Money is not everything, so they say, and life with your nose placed firmly into a screen could be quite empty. As he was shuffled from meeting to convention, from press conference to all-night planning session, Gates no doubt yearned for companionship. Of course, his approaches might have left something to be desired. He was infamous for his "virtual dates", where he would have a woman he was interested in see a movie in whatever city she was living in at the same time he was, and then they would discuss the movie over the phone later.
And it was inevitable that the female employees of a company owned by a bachelor who also happened to be the most loaded man in the universe would begin to swarm like bees at a honey festival. Semi-joke buttons were worn by employees offering themselves, and nobody would turn down any such interest by Big Bill. So it should come as no major surprise when Mr. Gates settled his eye on one Melinda French, a marketing manager within the company, in the early 1990's. It is beyond our research to conclude the nature of the relationship, but it has survived more than many such high-profile couplings; and on January 1, 1994, Gates rented a Hawaiian island and married Melinda.
It is worth noting that it's actually kind of illegal to rent a Hawaiian island, but we'll give Bill the benefit of the doubt and assume it wasn't his word that shut down public roads and access during the length of the wedding on Lanai, for security reasons. Money Trumps Law is a pretty easy equation to work out in any checkbook.
Gates has been naturally quiet about his home life since that time, but it is known that he has twice bucked the odds of most programmers and produced children by Melinda, names of Jennifer and Rory. He also lives in a home whose size, automation, and cost have achieved legendary status within the state of Washington, but that's almost a pre-requisite of multi-billionaires.

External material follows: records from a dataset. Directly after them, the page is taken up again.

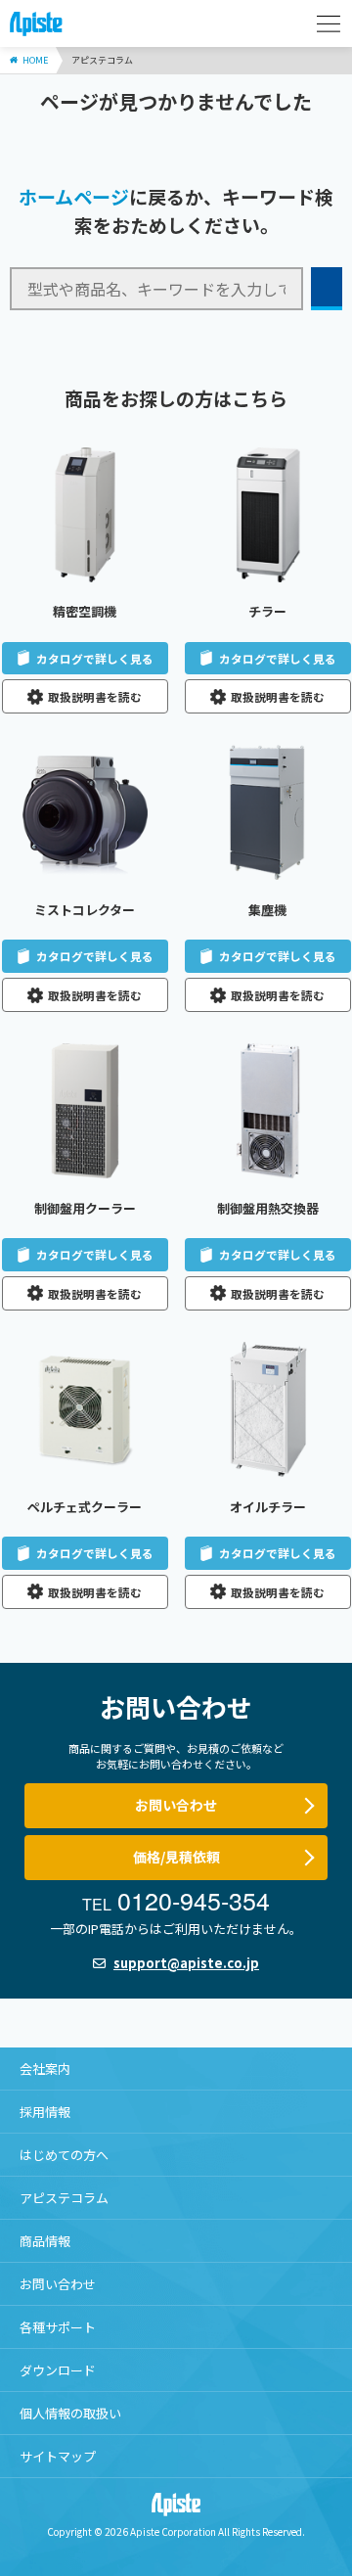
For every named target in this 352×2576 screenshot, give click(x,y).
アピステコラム (64, 2197)
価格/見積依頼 (176, 1856)
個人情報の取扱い (70, 2413)
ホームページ (74, 196)
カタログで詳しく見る (95, 658)
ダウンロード (58, 2370)
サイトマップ (58, 2456)
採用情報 (45, 2111)
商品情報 (45, 2240)
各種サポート (58, 2327)
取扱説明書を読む (95, 696)
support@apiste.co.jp (186, 1963)
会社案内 (45, 2068)
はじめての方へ (64, 2154)
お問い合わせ (176, 1805)
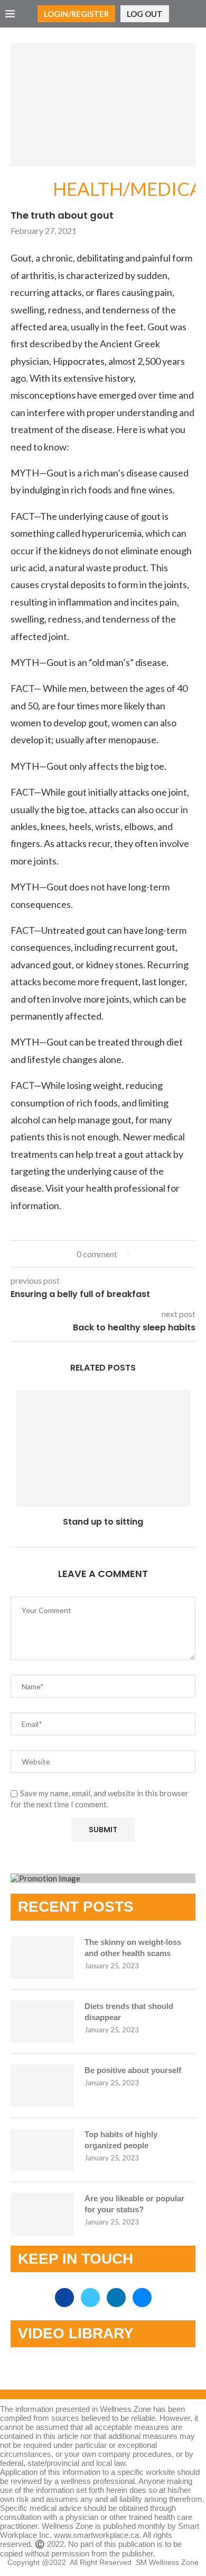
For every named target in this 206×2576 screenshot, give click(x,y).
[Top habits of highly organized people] (42, 2150)
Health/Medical (32, 189)
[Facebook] (65, 2297)
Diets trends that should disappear (129, 2012)
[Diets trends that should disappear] (42, 2022)
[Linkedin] (117, 2297)
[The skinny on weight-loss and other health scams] (42, 1957)
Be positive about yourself (133, 2070)
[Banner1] (103, 1878)
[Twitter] (91, 2297)
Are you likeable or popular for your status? (134, 2204)
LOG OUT (145, 14)
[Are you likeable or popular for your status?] (42, 2214)
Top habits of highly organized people (121, 2140)
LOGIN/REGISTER (76, 14)
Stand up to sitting (103, 1522)
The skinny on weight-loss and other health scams (133, 1948)
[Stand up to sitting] (103, 1448)
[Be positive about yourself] (42, 2086)
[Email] (142, 2297)
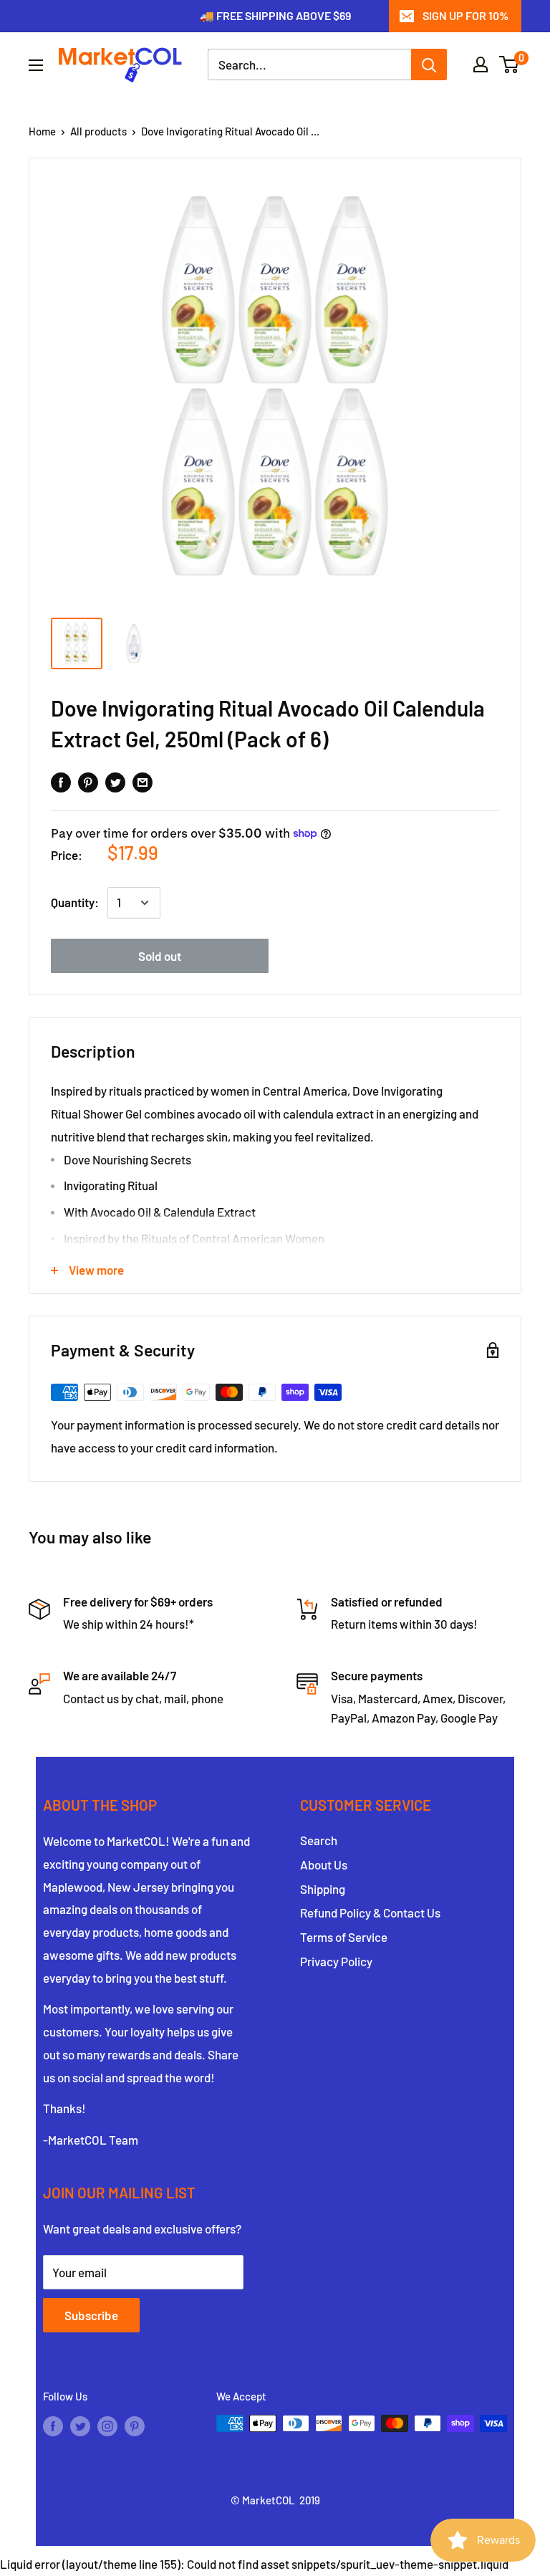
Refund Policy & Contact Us (370, 1912)
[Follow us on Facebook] (53, 2425)
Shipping (322, 1889)
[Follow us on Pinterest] (135, 2425)
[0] (509, 64)
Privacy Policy (336, 1961)
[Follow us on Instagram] (107, 2425)
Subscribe (91, 2315)
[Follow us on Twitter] (80, 2425)
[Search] (429, 64)
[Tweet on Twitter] (115, 781)
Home (42, 131)
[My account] (480, 64)
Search (318, 1840)
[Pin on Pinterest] (88, 781)
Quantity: (75, 902)
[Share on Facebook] (61, 781)
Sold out (159, 956)
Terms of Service (343, 1937)
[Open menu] (36, 65)
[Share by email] (142, 781)
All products (98, 131)
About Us (323, 1864)
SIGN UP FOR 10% (465, 15)
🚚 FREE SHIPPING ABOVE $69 (275, 15)
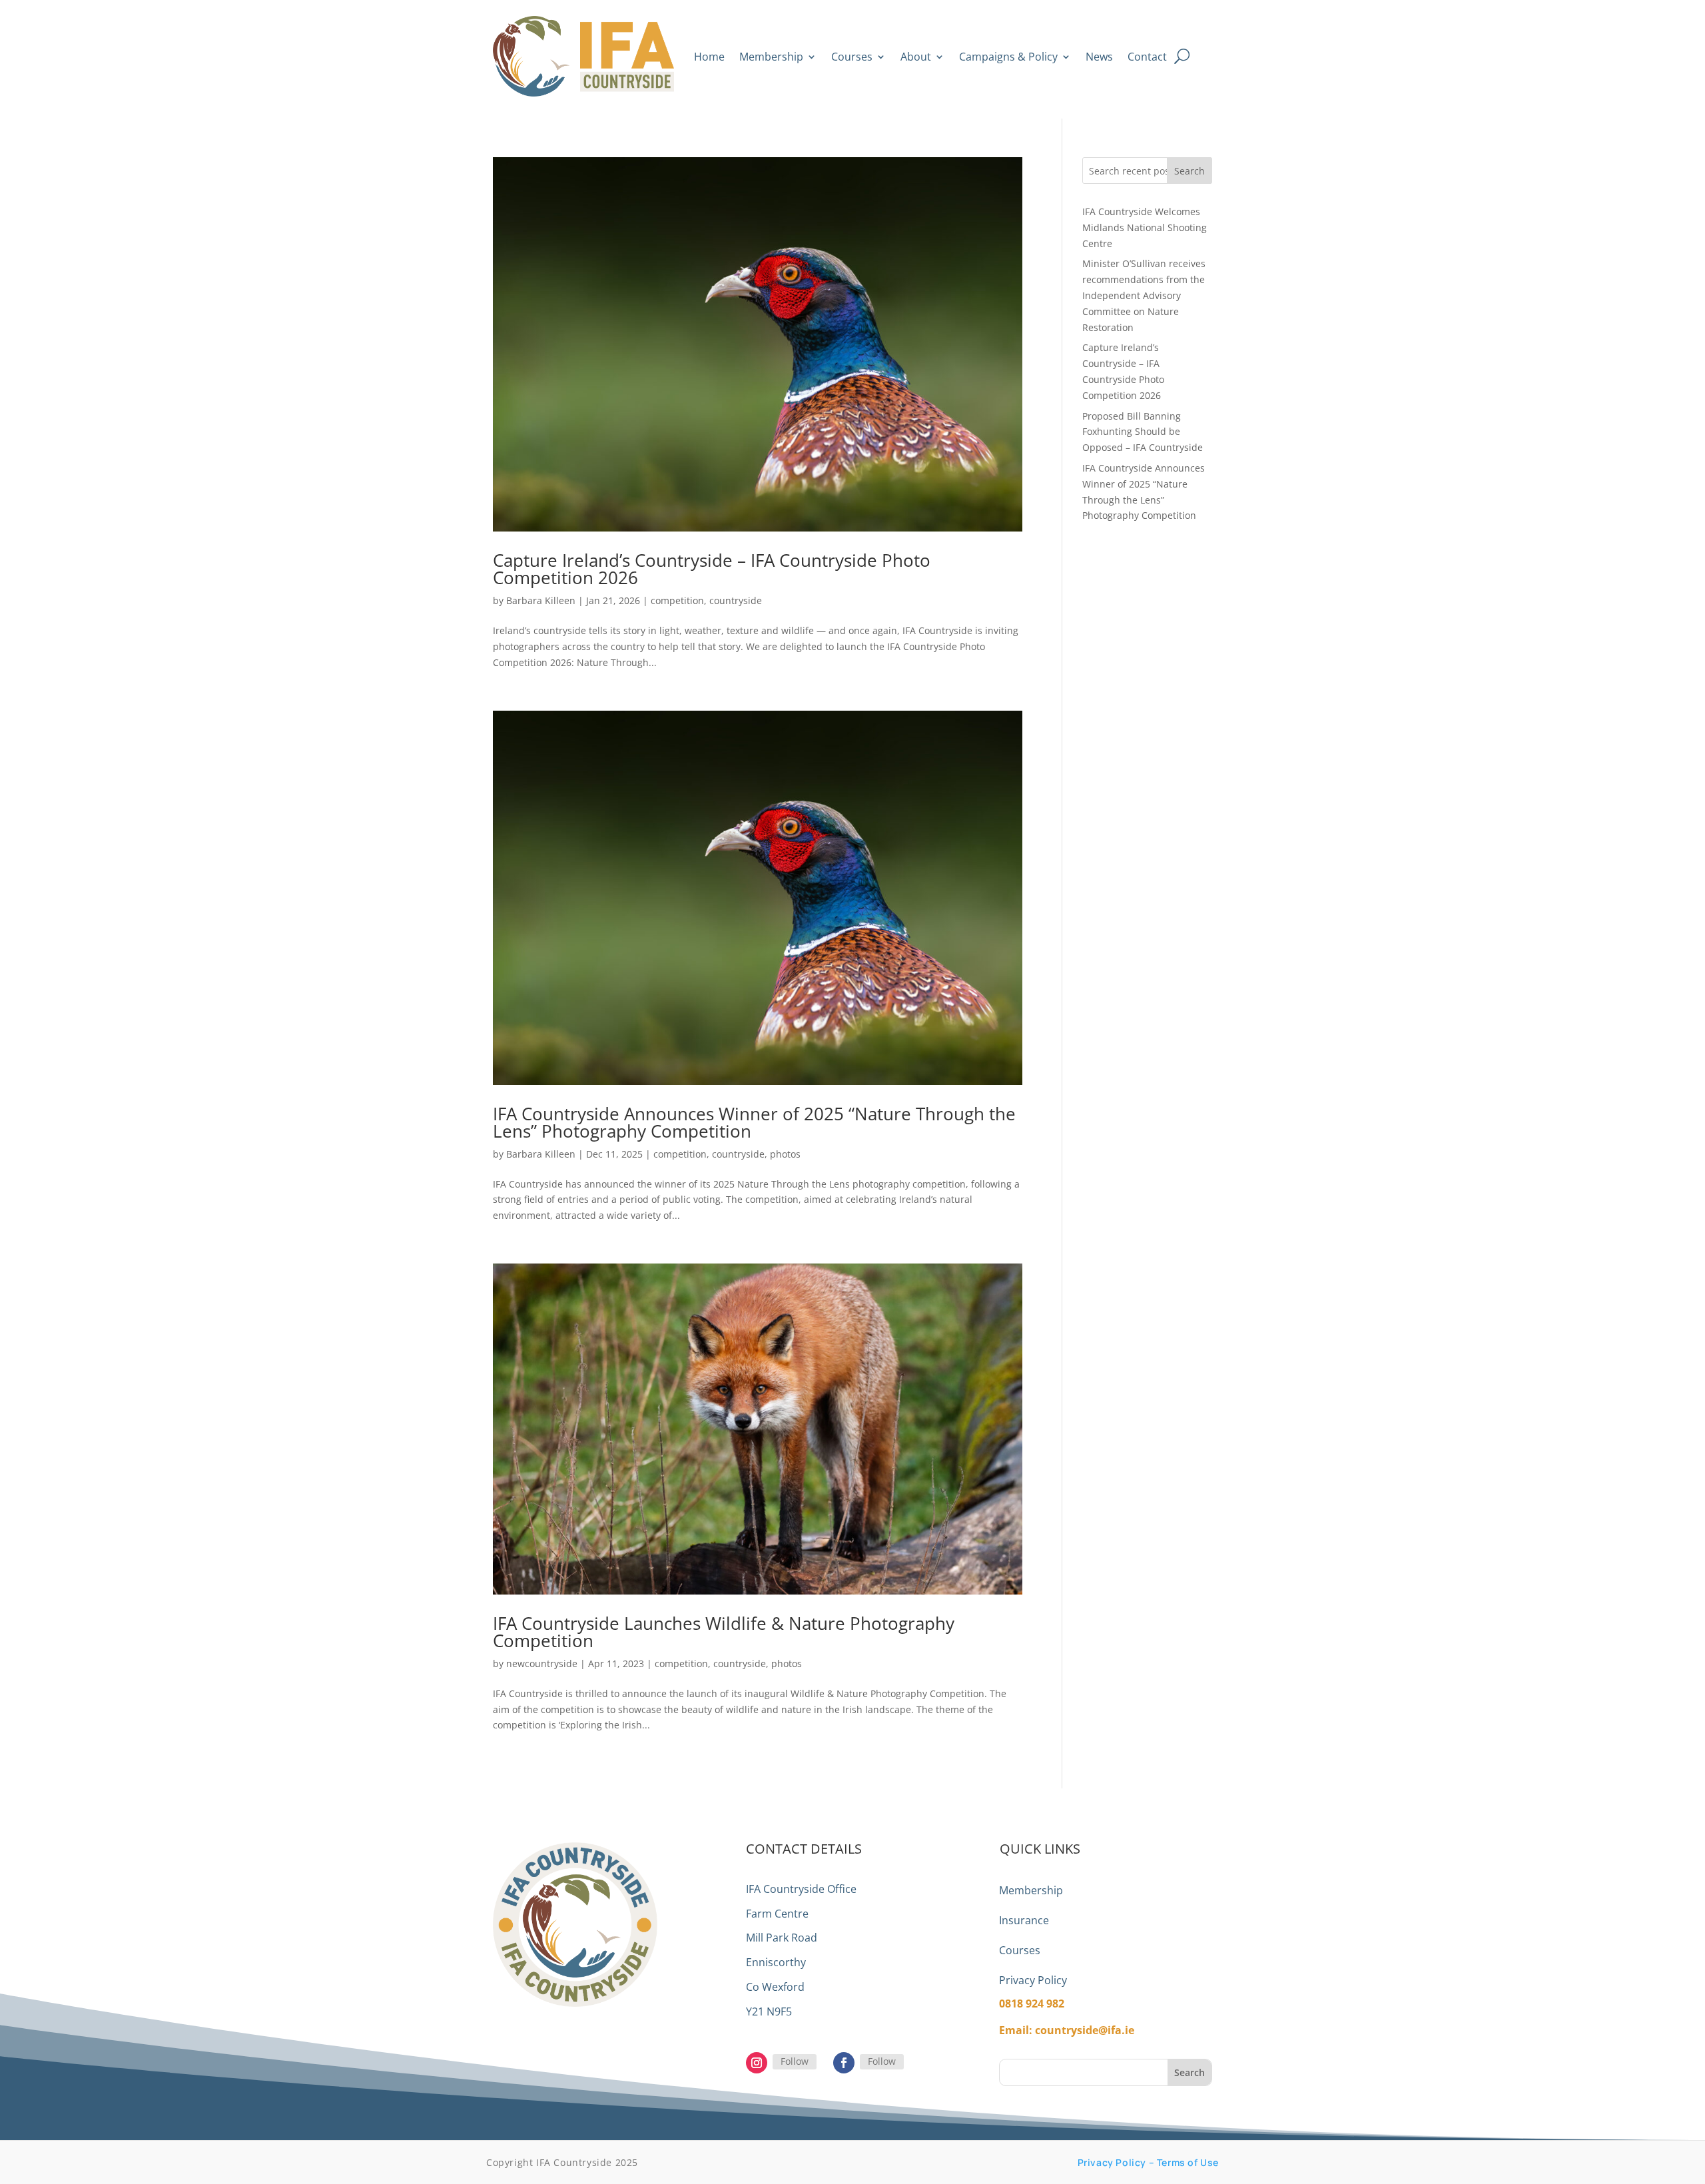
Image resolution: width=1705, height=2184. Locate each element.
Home (709, 56)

In a worthwhile side note, Gates was targeted and hit with a Pie while attending a meeting in Brussels hosted by Flemish Minister and President Van den Brande in 1998. While he later waved off the effect of the pie on him, the look on his face, stumbling away looking for somewhere to clean up in private, says it all: the teary-eyed, stricken gaze of the picked-upon nerd. It is likely the last time anything like that will happen again, if he can pay enough.